*** Opening of TEXT FOR ANALYSIS ***
The City of Seattle has filed suit against a long list of pharmaceutical companies, accusing them of contributing to the current opioid addiction crisis.
According to the Seattle opioid lawsuit, the City accuses drug manufacturers of “unleash[ing] a healthcare crisis that has had far-reaching financial, social, and deadly consequences in the city of Seattle and across the nation.”
Brand name drugs such as OxyContin and Percocet and their generic equivalents oxycodone and hydrocodone are powerful opioid painkillers.
For many years, opioid painkillers were prescribed only for short-term acute pain or for end-of-life care because the drugs were known to be too addictive to be used for anyone fighting long-term pain.
Since the late 1990s, drug makers have been using “a marketing scheme designed to persuade doctors and patients that opioids can and should be used for chronic pain, a far broader group of patients much more likely to become addicted and suffer other adverse effects from the long-term use of opioids,” says the Seattle opioid lawsuit.
Drug companies spend millions of dollars to promote opioids as a treatment for chronic pain. The marketing scheme neglects to mention the possibility of addiction or minimizes such risks, according to the City’s complaint.
Seattle Opioid Lawsuit Blames Pill Mills for Deaths
The Seattle Pain Center, opened in 2008 by Dr. Frank D. Li, expanded into the cities of Renton, Everett, Tacoma, Olympia, Spokane, Poulsbo, and Vancouver. According to the City, at least 60 Seattle Pain Center patients died from 2010 to 2015, and at least 16 of those patients died shortly after filling an opioid prescription given by the Pain Center. Two other patients had serious health conditions that should have prevented them from receiving opioid prescriptions, the City says.
In July 2016, Washington’s Medical Quality Assurance Commission suspended Li’s medical license. According to the Seattle opioid lawsuit, the regulatory body found that even though Li claimed publicly to offer alternatives to narcotic pain medications, the Seattle Pain Center “sought out vulnerable chronic pain patients enrolled in Medicaid insurance and maintained these patients on opioid therapy by providing continuing prescriptions despite knowledge of medication abuse, diversion, and overdose.”
The Seattle opioid lawsuit alleges that pill mills such as the Seattle Pain Center should have been a predictable outgrowth of the drug manufacturers’ misleading promotional campaign, because the drug companies should have known people fighting chronic pain would end up addicted to drugs. The drug makers also should have realized that unscrupulous clinics such as the Seattle Pain Clinic would continuously prescribe the narcotics to keep the patients in the throes of addiction, alleges the Seattle opioid lawsuit.
As a result of the conduct of the drug companies and of the Seattle Pain Clinic, the City claims, Washington communities are overwhelmed with a public health crisis. The Seattle opioid lawsuit contends that researchers say Washington state had the third highest opioid abuse rate in the United States in 2010-2011.
The Seattle Opioid Lawsuit is Case No. 2:17-cv-01577 in the Superior Court of the State of Washington in and for King County.
In general, opioid addiction lawsuits are filed individually by each plaintiff and are not class actions.
*** Close of TEXT FOR ANALYSIS ***
*** Opening of DATA SHOWN ***
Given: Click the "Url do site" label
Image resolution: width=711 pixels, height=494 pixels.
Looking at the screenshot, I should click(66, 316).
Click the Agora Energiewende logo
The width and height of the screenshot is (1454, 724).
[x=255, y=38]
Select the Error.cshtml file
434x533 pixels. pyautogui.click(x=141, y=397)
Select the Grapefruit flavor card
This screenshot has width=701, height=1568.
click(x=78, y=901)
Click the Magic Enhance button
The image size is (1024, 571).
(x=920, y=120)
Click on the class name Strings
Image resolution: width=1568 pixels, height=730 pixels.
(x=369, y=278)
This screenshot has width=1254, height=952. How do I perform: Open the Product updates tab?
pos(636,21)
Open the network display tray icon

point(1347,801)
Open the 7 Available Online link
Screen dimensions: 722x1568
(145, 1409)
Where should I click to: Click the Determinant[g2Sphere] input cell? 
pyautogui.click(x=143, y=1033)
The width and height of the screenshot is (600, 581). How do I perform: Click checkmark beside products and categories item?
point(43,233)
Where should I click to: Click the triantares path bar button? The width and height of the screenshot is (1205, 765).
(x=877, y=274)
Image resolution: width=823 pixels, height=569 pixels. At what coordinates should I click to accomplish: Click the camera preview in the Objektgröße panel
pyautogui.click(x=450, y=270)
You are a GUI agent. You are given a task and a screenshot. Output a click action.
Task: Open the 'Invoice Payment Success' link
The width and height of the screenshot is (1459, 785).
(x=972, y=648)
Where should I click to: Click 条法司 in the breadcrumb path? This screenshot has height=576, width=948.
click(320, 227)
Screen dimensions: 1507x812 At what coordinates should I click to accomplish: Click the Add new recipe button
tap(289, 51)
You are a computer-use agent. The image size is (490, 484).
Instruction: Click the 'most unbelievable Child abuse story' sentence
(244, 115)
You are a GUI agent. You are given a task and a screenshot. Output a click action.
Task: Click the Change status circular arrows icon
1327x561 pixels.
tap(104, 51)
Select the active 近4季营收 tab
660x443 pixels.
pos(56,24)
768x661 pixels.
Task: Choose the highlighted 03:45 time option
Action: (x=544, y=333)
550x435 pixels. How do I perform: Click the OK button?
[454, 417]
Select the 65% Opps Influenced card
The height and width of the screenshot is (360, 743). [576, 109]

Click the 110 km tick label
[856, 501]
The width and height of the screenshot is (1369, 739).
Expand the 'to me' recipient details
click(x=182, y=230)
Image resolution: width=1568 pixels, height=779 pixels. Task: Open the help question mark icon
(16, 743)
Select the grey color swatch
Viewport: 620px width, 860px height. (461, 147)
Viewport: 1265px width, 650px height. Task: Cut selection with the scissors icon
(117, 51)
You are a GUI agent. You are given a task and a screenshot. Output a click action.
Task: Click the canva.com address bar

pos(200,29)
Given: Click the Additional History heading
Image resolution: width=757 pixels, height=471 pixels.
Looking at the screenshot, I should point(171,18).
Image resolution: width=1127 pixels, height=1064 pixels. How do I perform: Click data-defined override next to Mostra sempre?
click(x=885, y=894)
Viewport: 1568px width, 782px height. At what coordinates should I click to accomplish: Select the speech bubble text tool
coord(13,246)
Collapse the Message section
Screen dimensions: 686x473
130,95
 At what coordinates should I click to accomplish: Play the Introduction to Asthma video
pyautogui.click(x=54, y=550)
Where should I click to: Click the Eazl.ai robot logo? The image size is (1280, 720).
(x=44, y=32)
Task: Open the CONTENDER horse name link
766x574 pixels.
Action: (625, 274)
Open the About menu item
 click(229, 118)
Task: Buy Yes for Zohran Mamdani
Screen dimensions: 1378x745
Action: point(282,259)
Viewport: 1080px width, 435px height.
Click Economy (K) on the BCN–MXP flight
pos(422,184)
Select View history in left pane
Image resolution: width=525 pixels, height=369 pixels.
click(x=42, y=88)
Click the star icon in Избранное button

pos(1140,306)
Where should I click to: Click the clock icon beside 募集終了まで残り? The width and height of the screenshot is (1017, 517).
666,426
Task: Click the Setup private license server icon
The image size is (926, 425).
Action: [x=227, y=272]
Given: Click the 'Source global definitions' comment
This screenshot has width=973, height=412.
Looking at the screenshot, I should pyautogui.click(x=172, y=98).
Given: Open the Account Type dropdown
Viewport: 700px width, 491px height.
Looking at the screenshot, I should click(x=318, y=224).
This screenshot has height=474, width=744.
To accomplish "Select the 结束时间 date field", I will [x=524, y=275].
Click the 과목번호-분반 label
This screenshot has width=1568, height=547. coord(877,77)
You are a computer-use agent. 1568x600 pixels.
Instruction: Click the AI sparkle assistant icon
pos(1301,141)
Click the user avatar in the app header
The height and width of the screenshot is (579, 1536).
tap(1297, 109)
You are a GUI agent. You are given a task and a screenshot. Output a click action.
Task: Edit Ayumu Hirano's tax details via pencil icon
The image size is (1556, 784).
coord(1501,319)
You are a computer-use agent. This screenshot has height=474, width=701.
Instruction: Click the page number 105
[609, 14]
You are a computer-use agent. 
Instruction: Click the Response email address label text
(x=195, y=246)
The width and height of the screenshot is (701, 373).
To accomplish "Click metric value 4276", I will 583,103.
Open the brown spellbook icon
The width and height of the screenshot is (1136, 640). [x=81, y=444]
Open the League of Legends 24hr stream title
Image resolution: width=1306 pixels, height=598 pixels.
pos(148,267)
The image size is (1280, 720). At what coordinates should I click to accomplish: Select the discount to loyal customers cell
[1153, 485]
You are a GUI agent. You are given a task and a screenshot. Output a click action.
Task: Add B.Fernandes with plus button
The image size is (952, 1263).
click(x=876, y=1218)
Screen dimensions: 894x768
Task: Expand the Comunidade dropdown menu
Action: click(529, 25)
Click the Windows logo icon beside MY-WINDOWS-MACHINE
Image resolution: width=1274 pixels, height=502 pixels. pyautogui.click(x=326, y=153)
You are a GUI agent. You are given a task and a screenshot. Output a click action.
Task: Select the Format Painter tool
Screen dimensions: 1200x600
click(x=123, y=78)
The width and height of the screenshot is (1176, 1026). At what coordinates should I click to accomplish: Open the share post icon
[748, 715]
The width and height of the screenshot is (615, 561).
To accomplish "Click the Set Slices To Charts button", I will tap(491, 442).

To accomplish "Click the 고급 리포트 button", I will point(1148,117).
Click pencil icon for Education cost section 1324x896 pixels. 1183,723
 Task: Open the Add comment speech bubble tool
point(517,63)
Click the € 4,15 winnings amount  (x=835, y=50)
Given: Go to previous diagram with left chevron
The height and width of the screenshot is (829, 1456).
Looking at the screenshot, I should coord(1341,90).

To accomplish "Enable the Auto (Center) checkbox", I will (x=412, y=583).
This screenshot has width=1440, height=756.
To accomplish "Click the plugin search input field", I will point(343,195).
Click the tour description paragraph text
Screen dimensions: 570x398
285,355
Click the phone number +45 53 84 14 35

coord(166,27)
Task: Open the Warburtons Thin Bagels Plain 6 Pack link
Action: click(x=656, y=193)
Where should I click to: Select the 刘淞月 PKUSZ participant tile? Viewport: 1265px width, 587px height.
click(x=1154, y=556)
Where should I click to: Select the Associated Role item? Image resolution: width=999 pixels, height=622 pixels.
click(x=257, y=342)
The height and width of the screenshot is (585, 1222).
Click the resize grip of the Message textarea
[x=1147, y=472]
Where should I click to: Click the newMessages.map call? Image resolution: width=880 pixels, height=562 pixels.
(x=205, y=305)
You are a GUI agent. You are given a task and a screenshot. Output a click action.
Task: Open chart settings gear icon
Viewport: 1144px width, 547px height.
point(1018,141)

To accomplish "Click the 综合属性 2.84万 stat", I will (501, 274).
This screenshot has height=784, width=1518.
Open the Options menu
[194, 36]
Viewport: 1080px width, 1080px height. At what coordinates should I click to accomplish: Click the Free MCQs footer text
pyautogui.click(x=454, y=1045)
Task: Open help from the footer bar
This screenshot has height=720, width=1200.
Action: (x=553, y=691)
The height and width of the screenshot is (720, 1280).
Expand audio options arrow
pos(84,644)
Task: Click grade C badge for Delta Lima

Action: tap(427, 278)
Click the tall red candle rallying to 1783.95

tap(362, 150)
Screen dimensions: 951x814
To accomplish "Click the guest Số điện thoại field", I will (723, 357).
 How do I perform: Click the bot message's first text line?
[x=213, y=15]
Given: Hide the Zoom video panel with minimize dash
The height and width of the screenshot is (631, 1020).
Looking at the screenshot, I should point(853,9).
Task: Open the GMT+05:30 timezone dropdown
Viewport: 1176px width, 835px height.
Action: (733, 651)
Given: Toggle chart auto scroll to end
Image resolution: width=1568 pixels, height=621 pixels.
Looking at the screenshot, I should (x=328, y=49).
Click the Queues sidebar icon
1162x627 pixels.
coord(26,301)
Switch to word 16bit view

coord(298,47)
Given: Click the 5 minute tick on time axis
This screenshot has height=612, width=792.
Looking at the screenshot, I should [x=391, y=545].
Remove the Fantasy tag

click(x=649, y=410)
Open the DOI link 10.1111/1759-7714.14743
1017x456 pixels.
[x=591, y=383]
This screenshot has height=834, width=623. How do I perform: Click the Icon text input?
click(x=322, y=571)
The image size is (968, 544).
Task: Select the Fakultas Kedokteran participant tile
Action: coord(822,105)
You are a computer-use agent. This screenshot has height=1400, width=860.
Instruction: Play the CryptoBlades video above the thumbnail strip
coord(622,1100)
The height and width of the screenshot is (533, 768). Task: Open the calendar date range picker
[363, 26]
*** Close of DATA SHOWN ***
Answer these questions from the article on the Seattle opioid lawsuit.
(a) In what year did Dr. Frank D. Li open the Seattle Pain Center?
(b) Which state body suspended Li's medical license, and in what month and year?
(c) What rank among U.S. states did Washington hold for its opioid abuse rate in 2010-2011?

WRITTEN ANSWER –
(a) 2008.
(b) Washington's Medical Quality Assurance Commission, in July 2016.
(c) Third highest.